• **TASK REQUIREMENTS**
Could you copy, word for word, the passage from the parental-rights ruling below between "DYFS' goal for" and "rights were terminated.", inclusive?

• **PAGE EXCERPT**
*-*-*

DYFS' goal for Junior was to seek a permanent adoptive home while he stayed in the foster placement. Frazier explained that the "selected home adoption" process could not begin until N.C.S.' parental rights to Junior were terminated. At that time, Junior would be evaluated, placed in a national database, and an adoptive match attempted. If a match were found, the child and potential adoptive parents would have daily visits, followed by overnights, and then weekly visits with permanent adoption the ultimate goal. Frazier noted that DYFS had found permanent foster homes for twelve-year-old boys like Junior but conceded that some children had not been placed even after their parents' rights were terminated.

Based on this record and after observing the demeanor and impartially assessing the testimony of the lay and expert witnesses, examining the exhibits entered into evidence, and hearing arguments of counsel, and having interviewed Junior, Judge Katz concluded the best interests of Junior required severance of N.C.S.' parental ties. In a comprehensive bench decision and supplemental written opinion, the judge recited the factual and procedural history of the case, made findings of fact and credibility assessments in favor of DYFS' witnesses, noted the applicable law, and found DYFS had established by clear and convincing evidence the four-prong test for termination of parental rights as set forth in New Jersey Division of Youth & Family Services v. A.W., 103 N.J. 591, 604-10 (1986), and as codified in N.J.S.A. 30:4C-15.1. The determination was memorialized in a judgment of guardianship, and this appeal ensued.

*-*-*

• **ENTRIES PROVIDED**

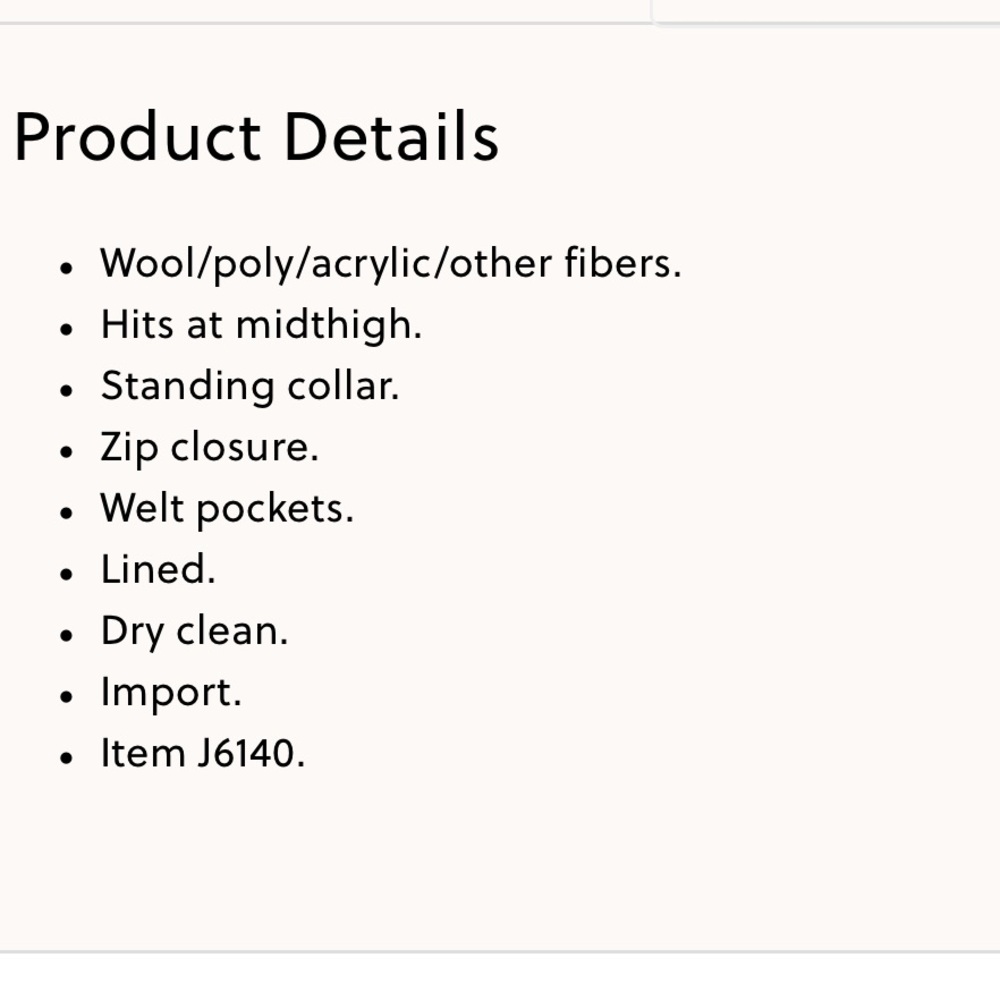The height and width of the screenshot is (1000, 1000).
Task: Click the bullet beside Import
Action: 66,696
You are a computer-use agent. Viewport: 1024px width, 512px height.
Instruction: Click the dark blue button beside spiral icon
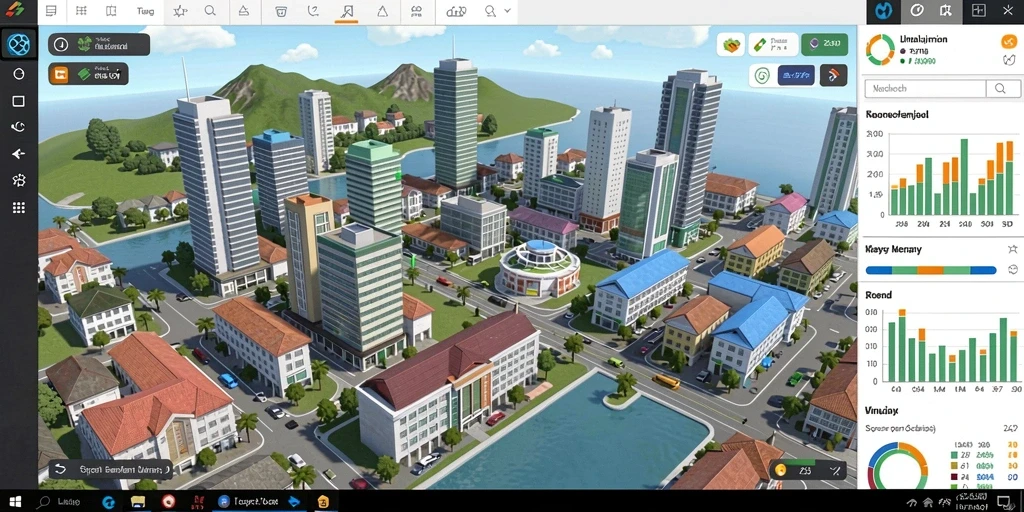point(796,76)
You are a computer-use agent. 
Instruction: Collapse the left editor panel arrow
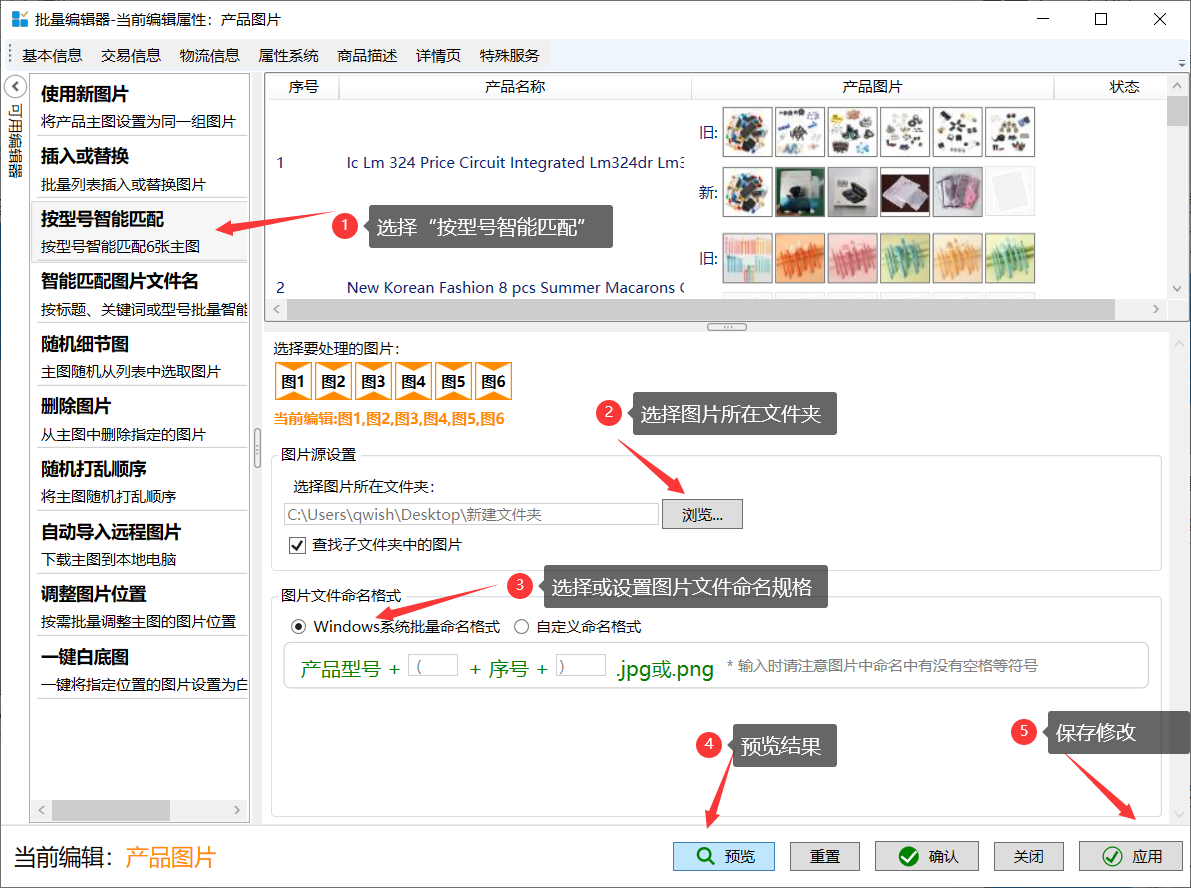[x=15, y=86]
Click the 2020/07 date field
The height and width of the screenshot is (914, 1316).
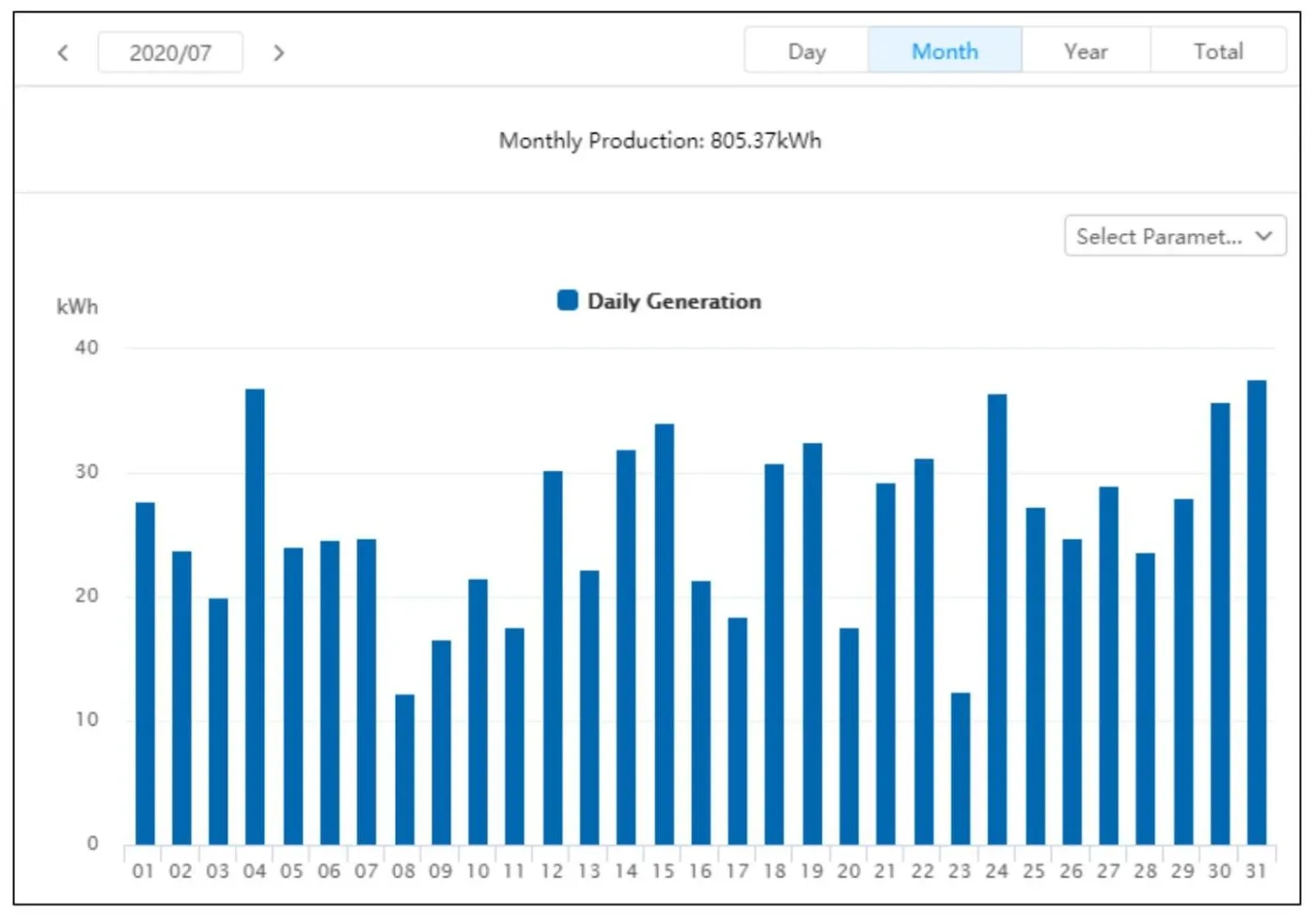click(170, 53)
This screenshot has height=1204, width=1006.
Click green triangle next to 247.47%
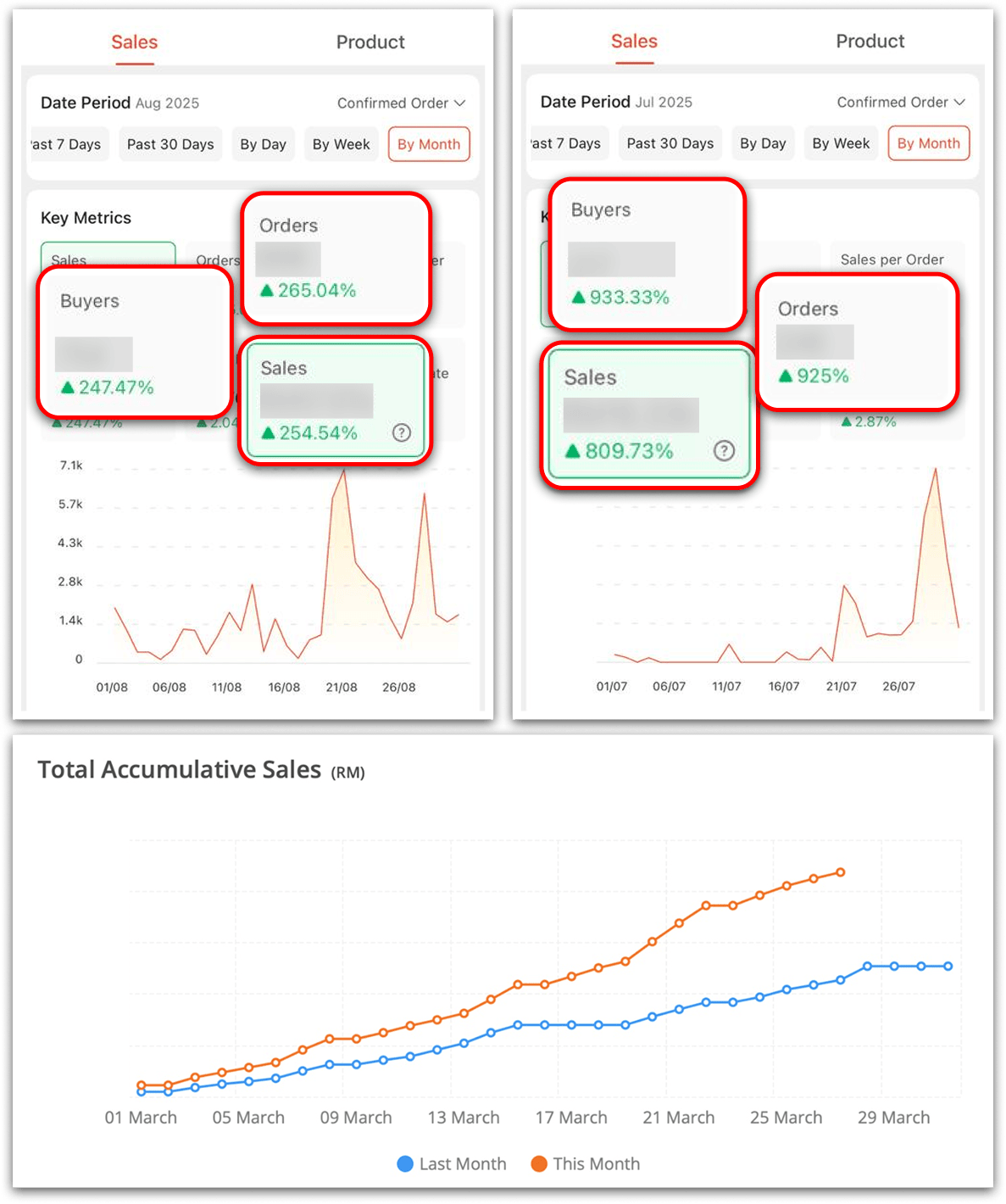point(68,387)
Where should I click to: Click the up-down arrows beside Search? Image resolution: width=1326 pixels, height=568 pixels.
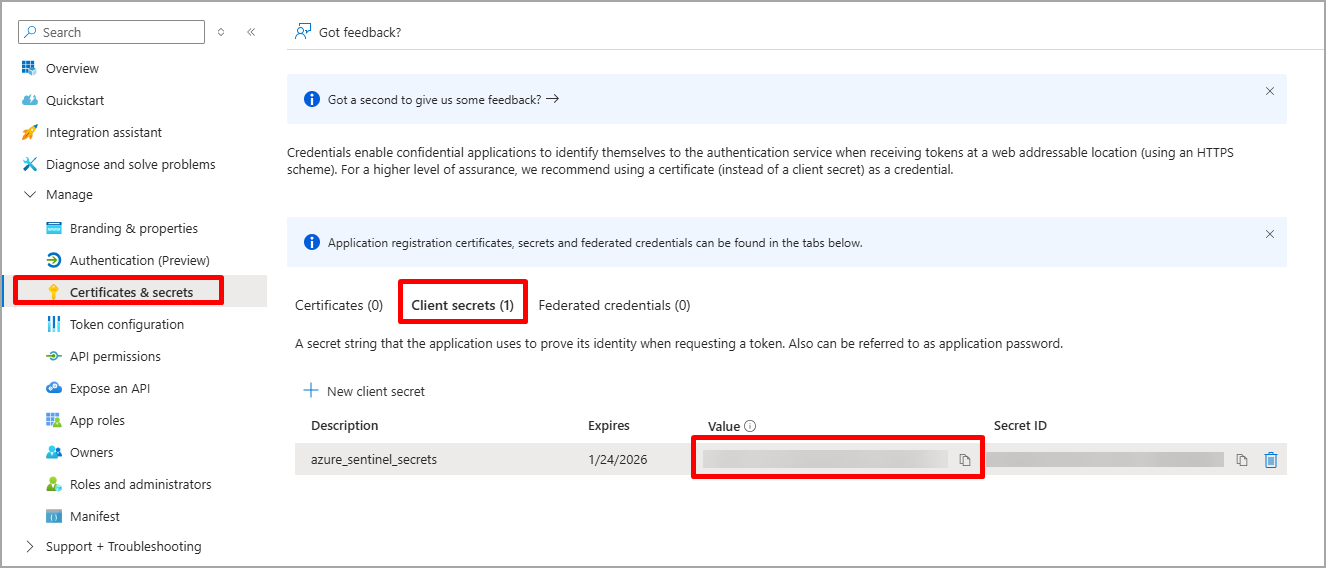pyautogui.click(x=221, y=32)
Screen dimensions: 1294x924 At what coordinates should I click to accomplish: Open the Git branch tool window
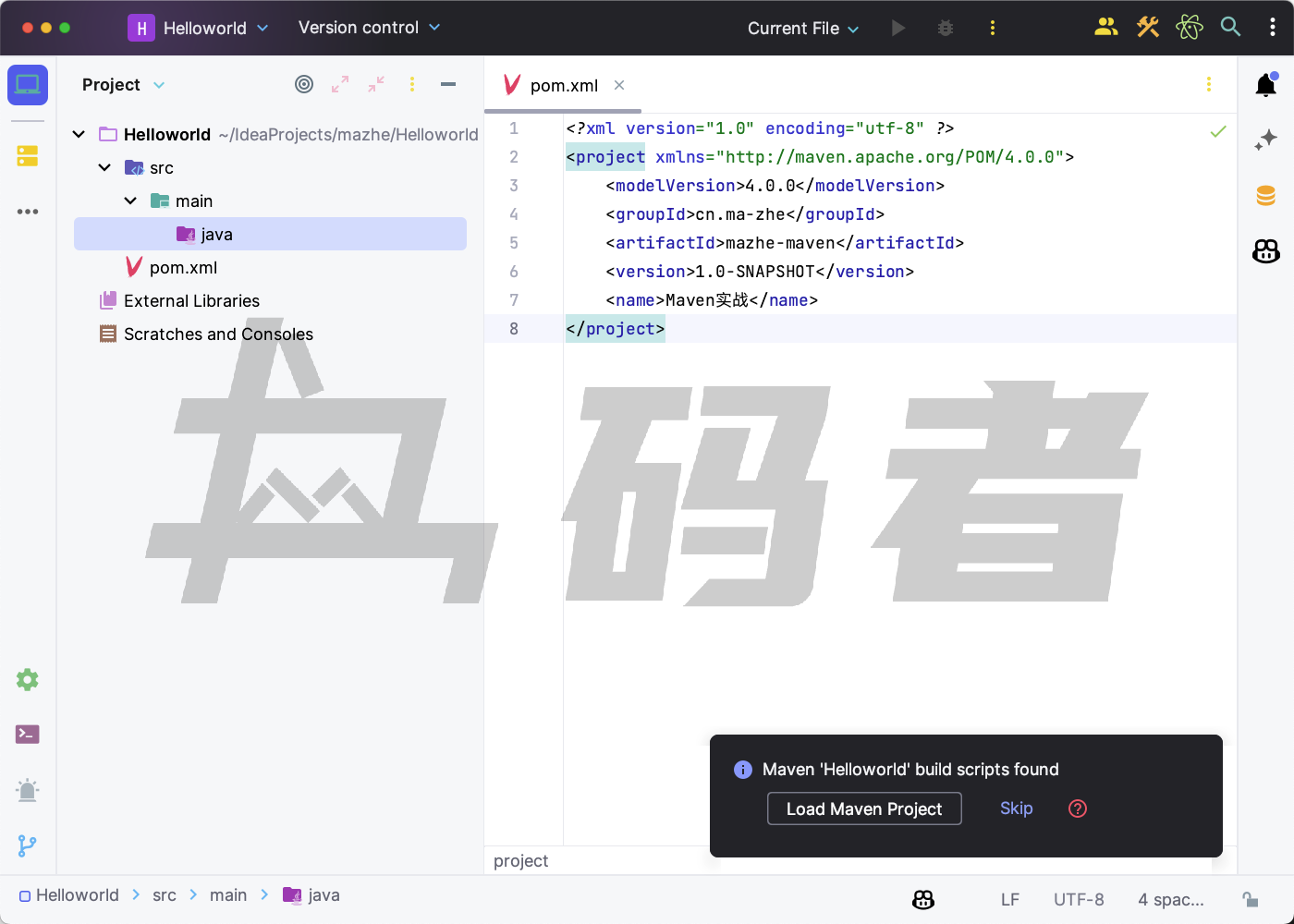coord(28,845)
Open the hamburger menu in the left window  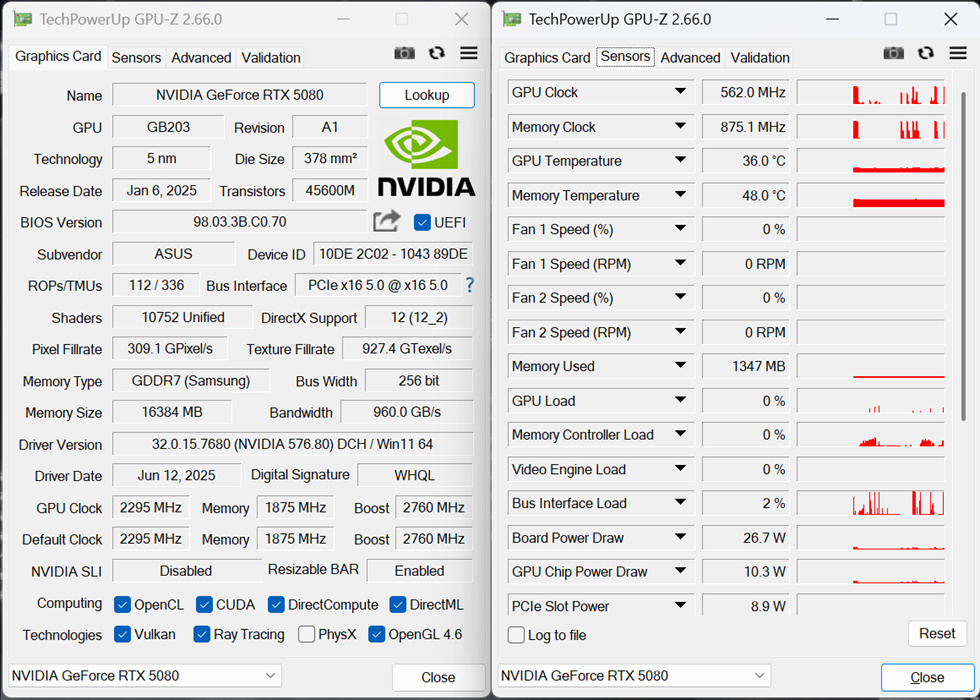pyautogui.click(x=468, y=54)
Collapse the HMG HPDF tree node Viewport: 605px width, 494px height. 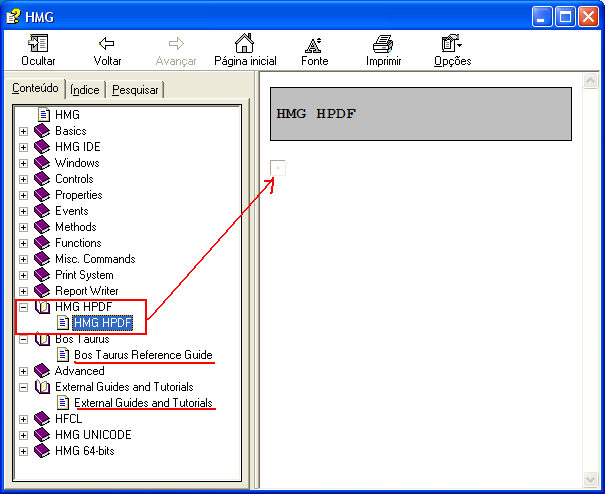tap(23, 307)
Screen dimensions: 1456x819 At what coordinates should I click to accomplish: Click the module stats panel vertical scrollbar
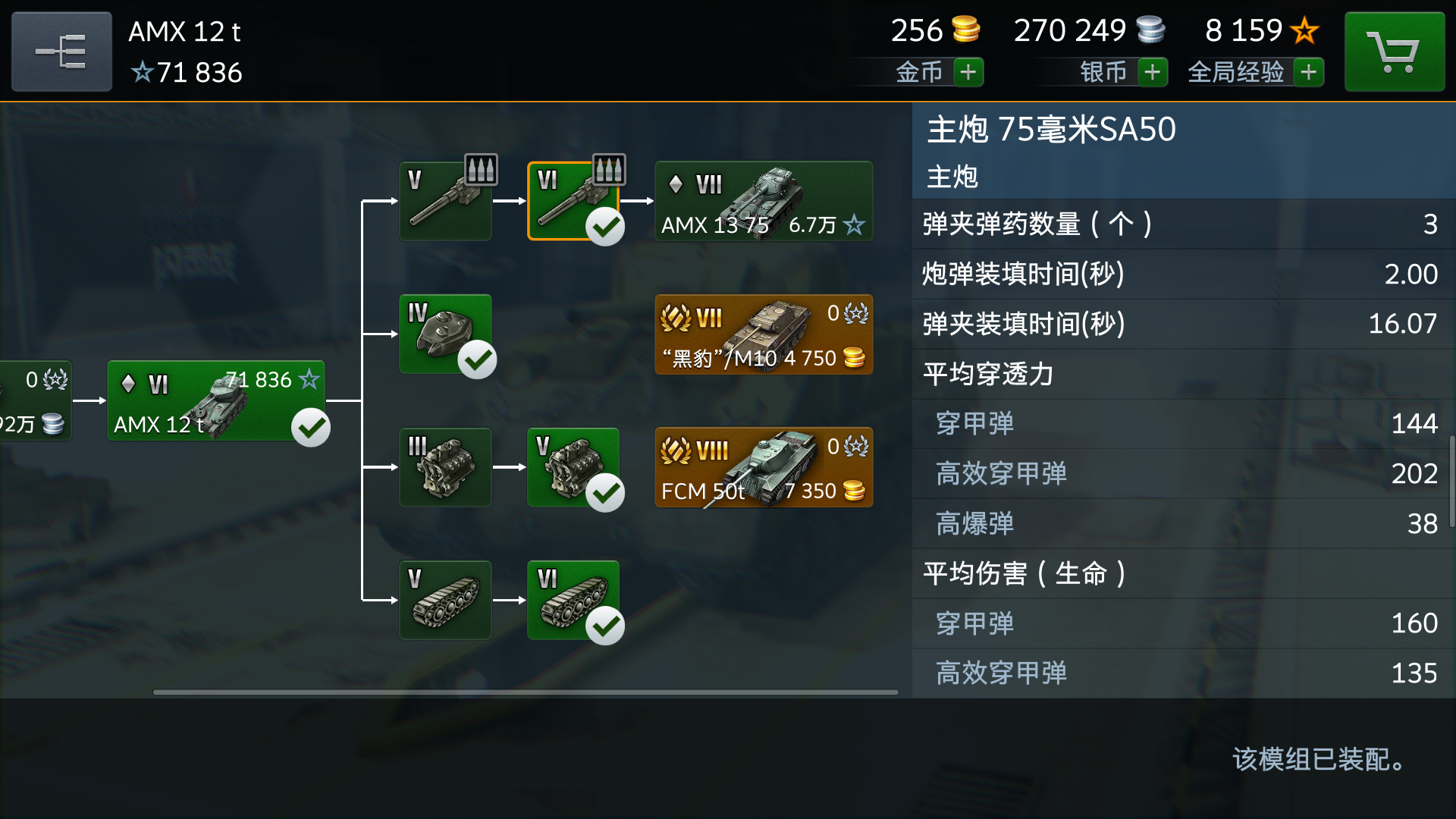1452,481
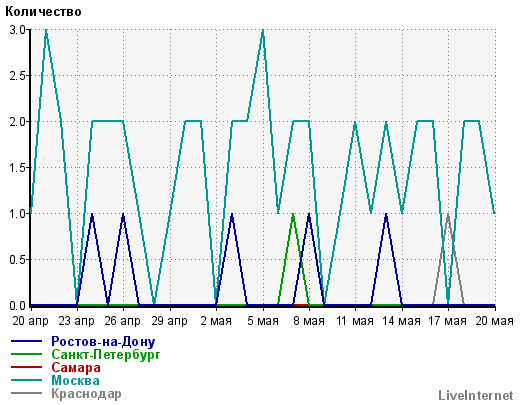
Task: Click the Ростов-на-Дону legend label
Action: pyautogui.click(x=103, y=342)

*-*-*

• **SOLVED EXERCISE**
DYFS' goal for Junior was to seek a permanent adoptive home while he stayed in the foster placement. Frazier explained that the "selected home adoption" process could not begin until N.C.S.' parental rights to Junior were terminated. At that time, Junior would be evaluated, placed in a national database, and an adoptive match attempted. If a match were found, the child and potential adoptive parents would have daily visits, followed by overnights, and then weekly visits with permanent adoption the ultimate goal. Frazier noted that DYFS had found permanent foster homes for twelve-year-old boys like Junior but conceded that some children had not been placed even after their parents' rights were terminated.